Thursday 2 April 2015

Guest article: Latin America’s civil service ten years later: same old, same old? - Mariano Lafuente Inter-American Development Bank


Human resource management in the public sector is often neglected in Latin America because it can be politically very sensitive. But it is crucial for institutional effectiveness and, over the medium term, for legitimacy too. What public policies and public services can achieve depends heavily on the quality of the civil service. Moreover, public sector human resource management an field in which the region certainly has room for improvement.

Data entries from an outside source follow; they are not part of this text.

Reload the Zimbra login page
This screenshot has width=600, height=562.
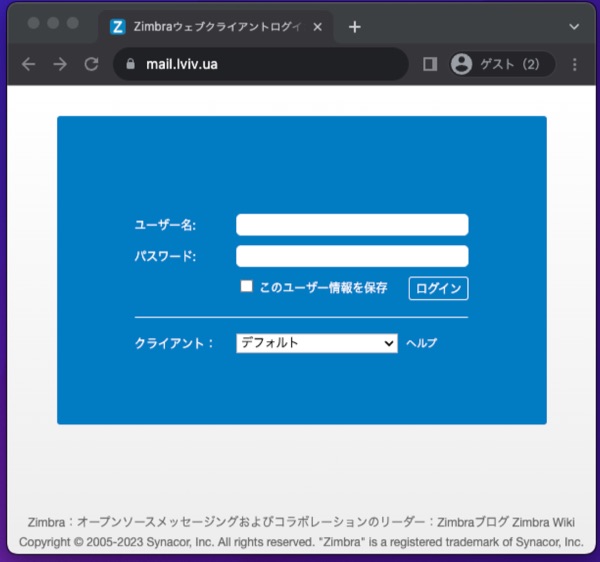click(91, 64)

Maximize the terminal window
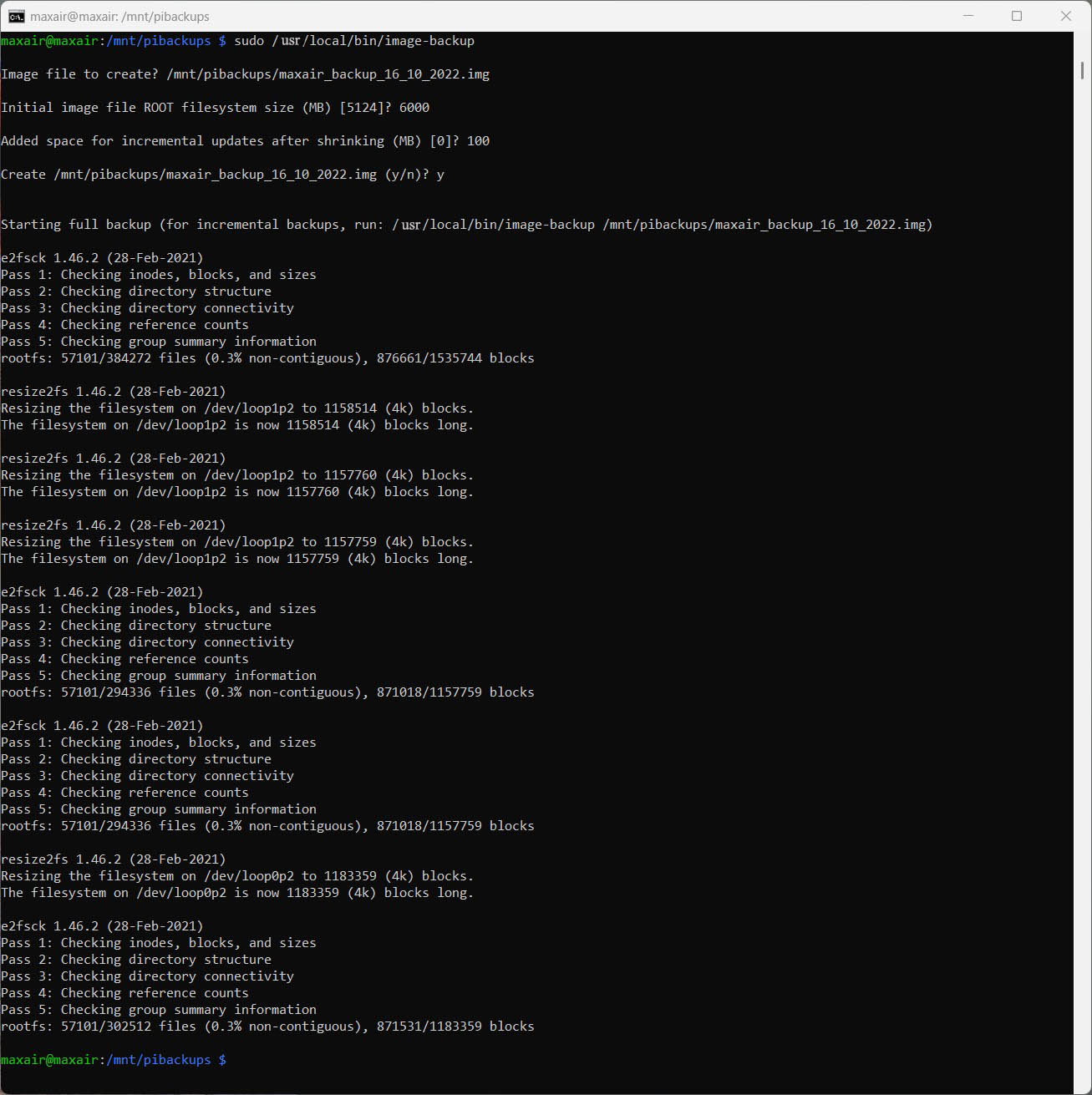[1017, 16]
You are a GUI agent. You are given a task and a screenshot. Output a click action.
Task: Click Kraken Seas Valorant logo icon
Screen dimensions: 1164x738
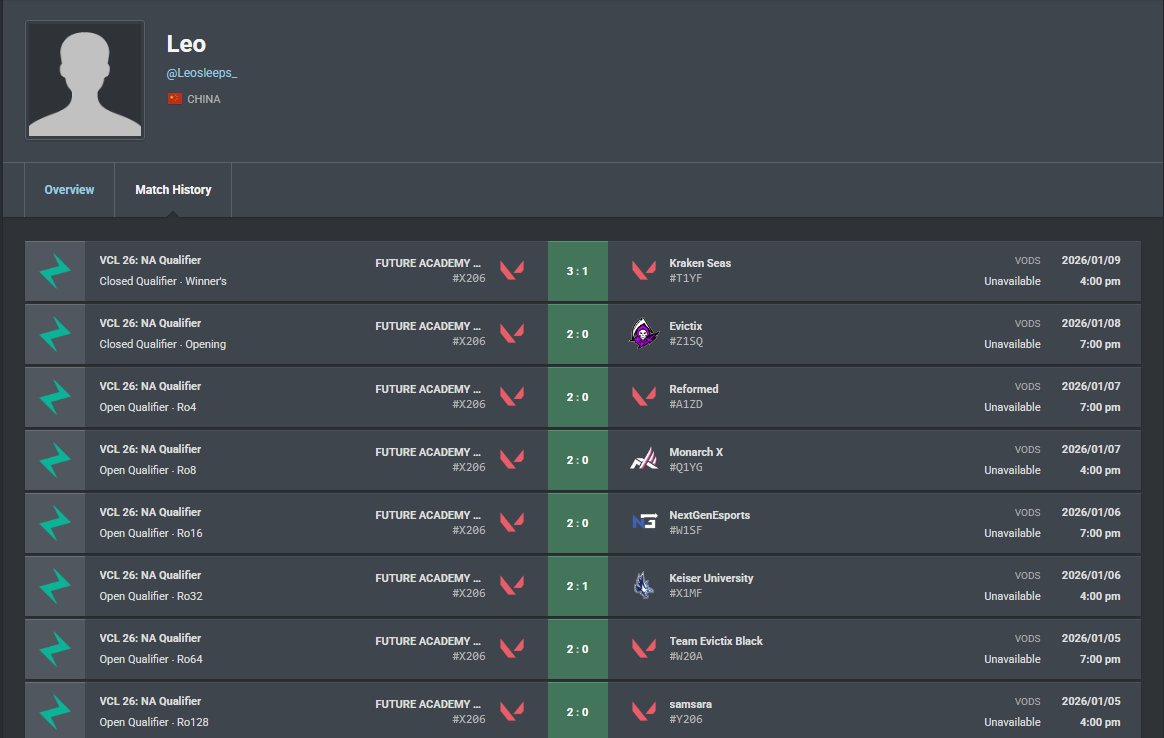644,270
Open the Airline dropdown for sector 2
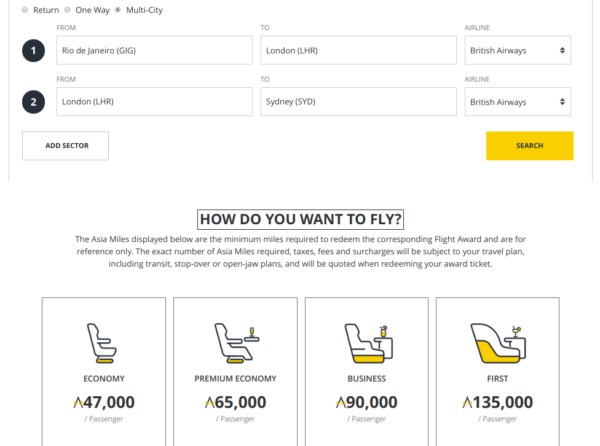This screenshot has width=600, height=446. [518, 102]
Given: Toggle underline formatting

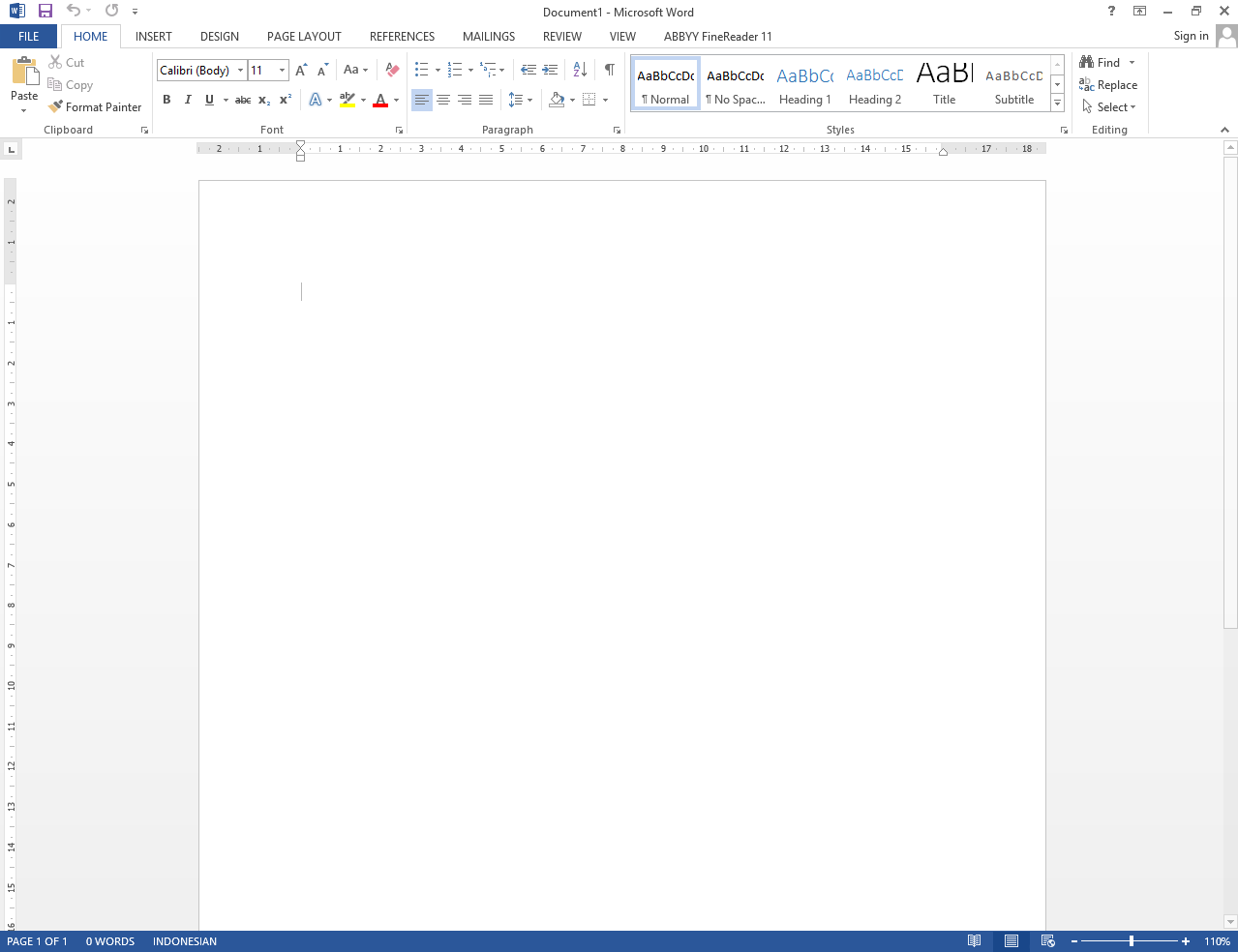Looking at the screenshot, I should tap(209, 100).
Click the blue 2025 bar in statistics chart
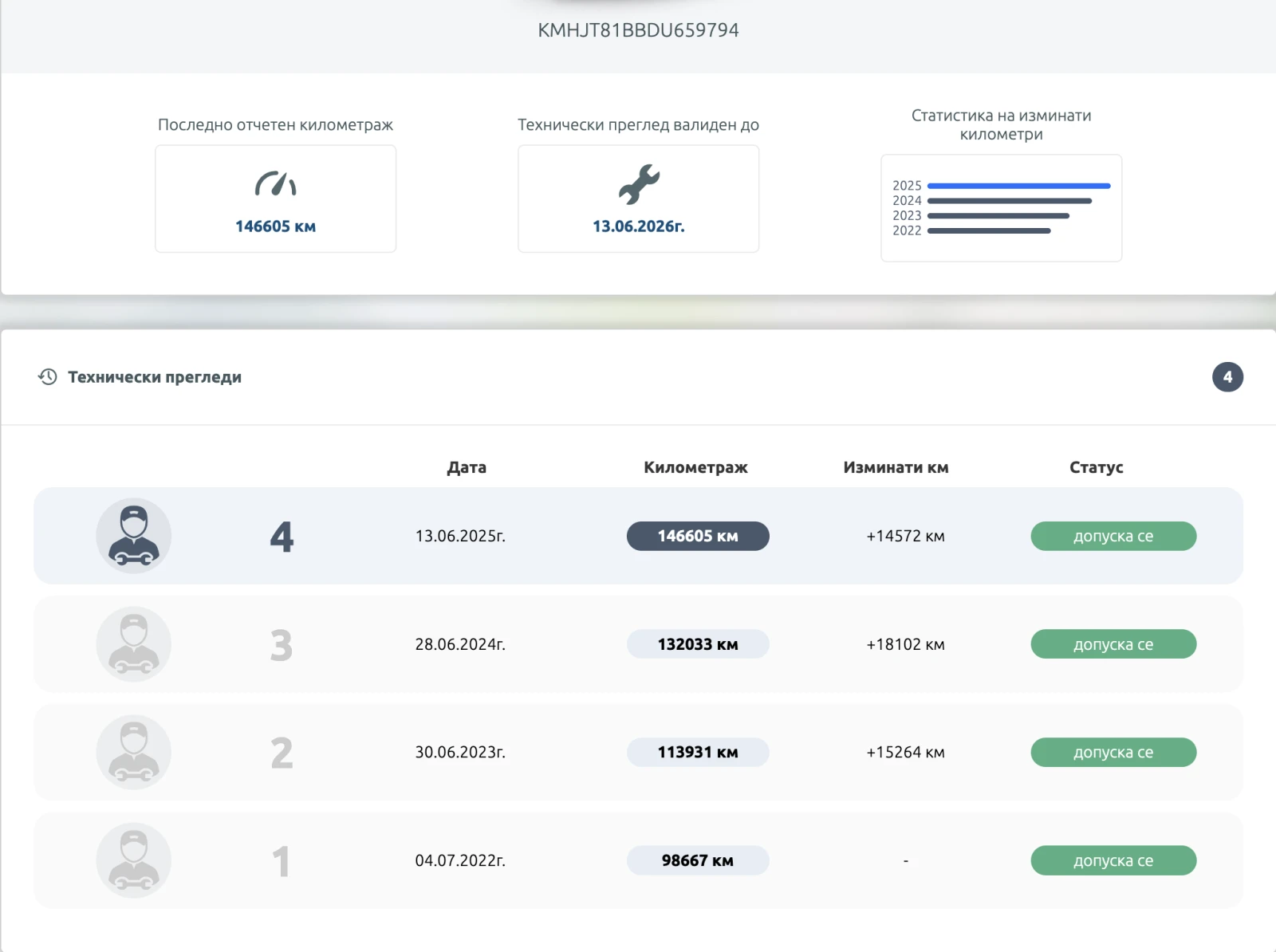Viewport: 1276px width, 952px height. pyautogui.click(x=1018, y=186)
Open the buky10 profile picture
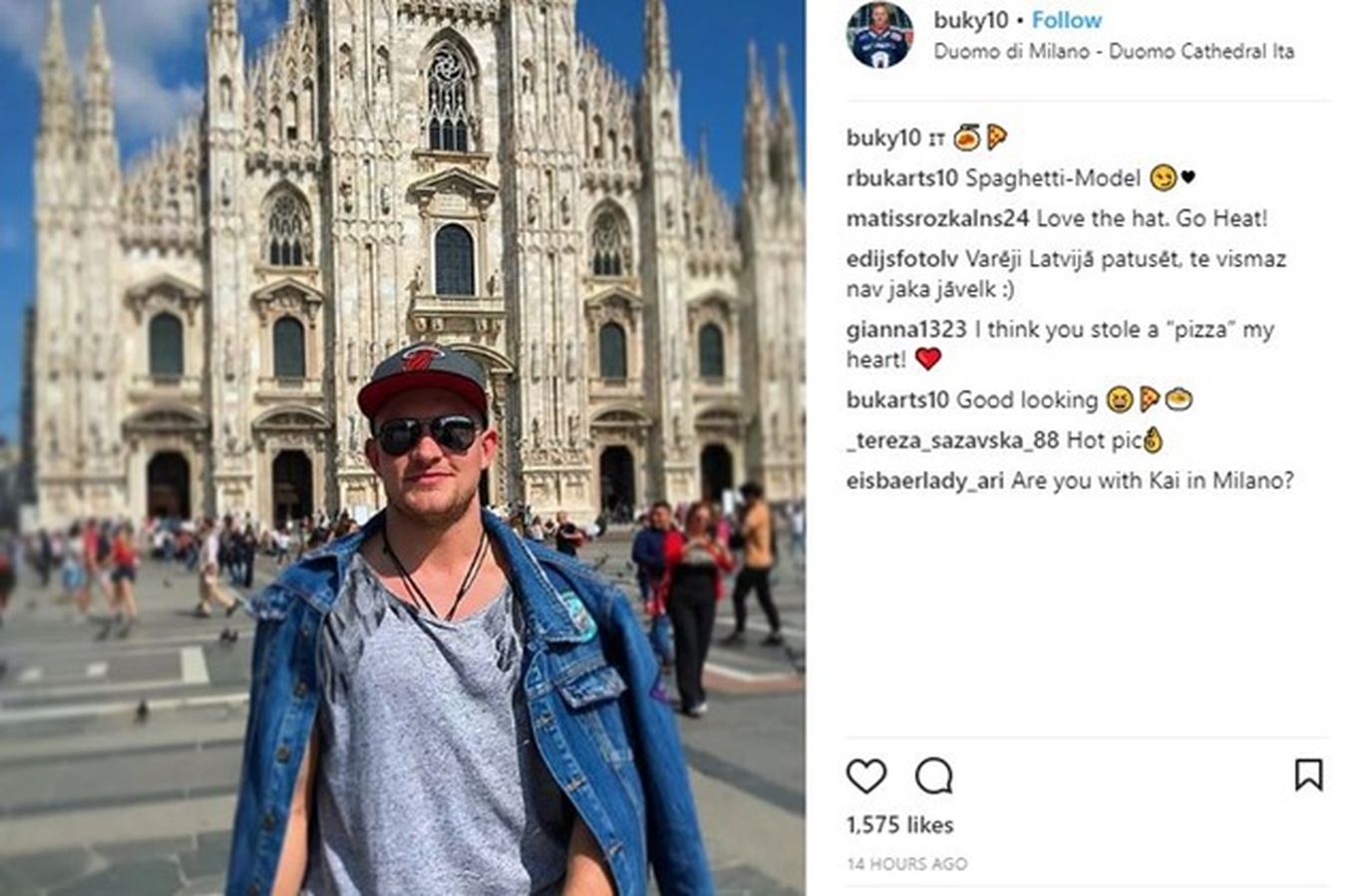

Our recent book: “Serving Citizens: A Decade of Civil Service Reforms in Latin America (2004-2013)” analyses how human resource management has evolved in the civil service in sixteen Latin American countries during the last decade. The methodology is based on the Ibero-American Charter for the Public Service, signed by these countries back in 2003, and which was applied in 2004 and 2013.

What did we find? The region made progress in the last ten years, but not as much as we hoped when the Charter was signed. The regional average performance moved from 30 to 38 points out of 100. This average hides significant disparities among countries. One group has improved substantially, typically from a low base. This group includes El Salvador, Dominican Republic, Paraguay, Peru, but its rate of improvement leads us also to classify Chile in this group even though it started with a high score. Another group of countries has made less progress. This group includes Brazil, Mexico, Colombia, Uruguay, and Costa Rica, all of which began from high or at least medium level scores. However, it also includes Bolivia, Guatemala and Honduras which started from lower initial scores.